The house that I left behind was at the base of Bernal Hill. I would take 6-minute hikes from my front door to its peak, where I could ogle all of the Australian Shepherds in the city as they chased each other in circles around its slopes. Once, some local do-gooder mischief-makers dragged a stand-up piano up to the top of it, and people would play concertos and shit while others would sit in circles around them like hungry first-graders. Another time, someone made an expansive crop circle at its base out of red rocks. It was magical.

I moved to the three-way border of the Mission, the Excelsior, and Bernal Heights in January 2010 when I was 23, a refugee from the even more sickeningly gentrified neighborhood Hayes Valley. That same month, that particular stretch south of Cesar Chavez, then a bit of a no-man’s land, was dubbed “La Lengua” by local blog Burrito Justice, named for its tongue-like shape and high concentration of pupusa restaurants. At the time, it was considered slightly peripheral, almost an outskirt, a place for lesbians and musicians and Latino families. The primary attractions for my demographic were a very affordable spaghetti restaurant (love you forever, Emmy’s), a fantastic late-night taqueria (Cancun, obviously), and a dive bar with a superb $2 photo booth (love you too, Knockout). We had friends who wouldn’t come over because we lived “too far,” even though we were less than 10 blocks from many of their favorite bars. There was no Rock Bar or El Amigo or Virgil’s Sea Room or Ichi (in their places were two Mexican pool bars, the infamous Nap’s 3 (RIP), and an admittedly mediocre sushi spot that no one really misses). Even just four years ago, it was a great neighborhood because it was an actual neighborhood, not yet a bloated, price-inflated, new-condo strip mall.

This year, it got voted the Hottest Neighborhood in the Country, something that I’m sure the Mission was awarded shortly before it started getting soul-sucked by Google Bus riders. How quickly things have changed.

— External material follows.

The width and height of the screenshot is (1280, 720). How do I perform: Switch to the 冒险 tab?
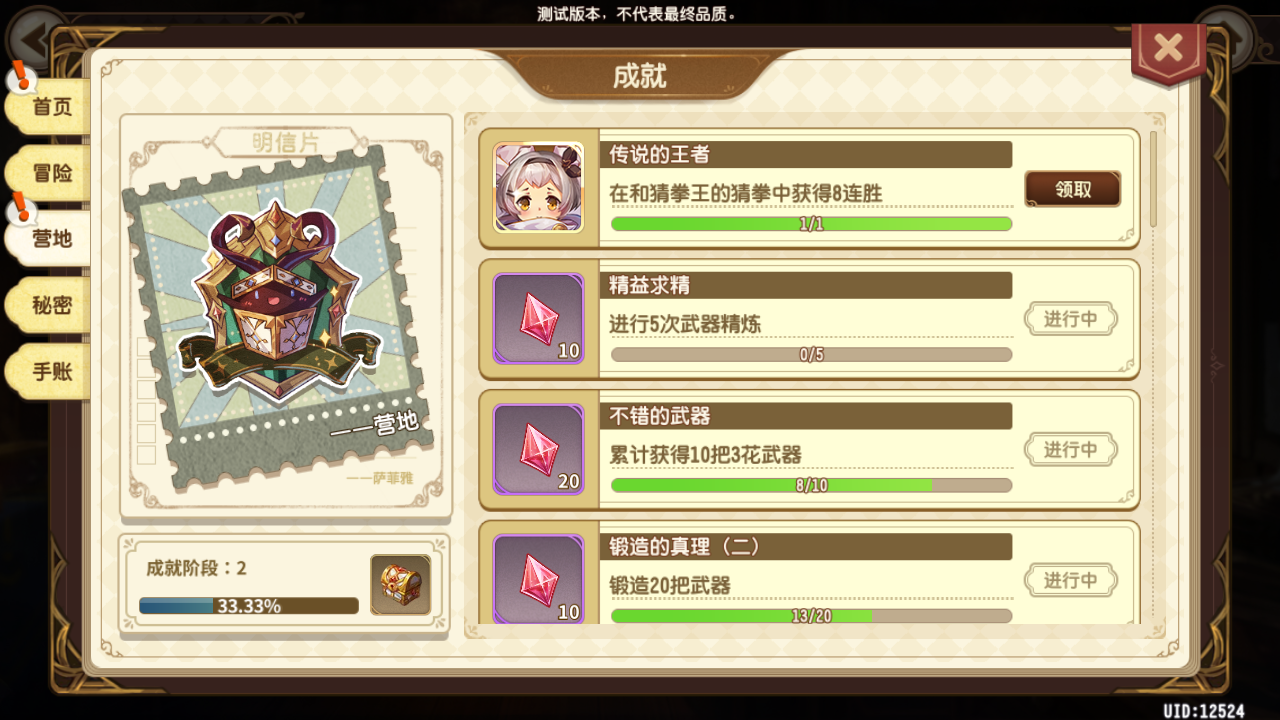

My dad was born and raised in the Sunset District, and my grandfather was brought to San Francisco by his Russian immigrant parents. Both became restaurateurs—it was truly the family business, and probably a huge influence on my eventual foray into food writing and media. Before my dad joined my grandfather, however, he was a bail bondsman, with most of his clients being Vietnam draft dodgers and other hippie types. (Now, in his state of full brainwashed addiction to Fox News, I sigh at the thought of this.) He also owned nightclubs and comedy clubs, the Old Waldorf, The Matrix, X’s, and the Punchline. In the ’70s and early ’80s, there was a vibrant, dirty music scene in San Francisco, a thirst for culture and subculture and drugs and grime and leather jackets, that week by week since has been replaced with untucked polo shirts and Google Glasses and people who think that Tartine bread could somehow be objectively better than a fresh Oaxaquena torta.

My grandfather owned Tommy’s Joynt, a still-standing no-bullshit corned beef sandwich dive on Geary and Van Ness. He died in 1999, but sometimes I read the Yelp reviews anyway. They’re peppered with rants from entitled self-identified foodies who don’t understand why anyone would want something non-artisan, served on a tray, palatable for the working class and for people who don’t give a shit about quinoa or kombucha, and reviews from people who gave one star because their drunk friend brought in outside food and had to throw it away when anyone who has worked in a restaurant knows that this is against the law.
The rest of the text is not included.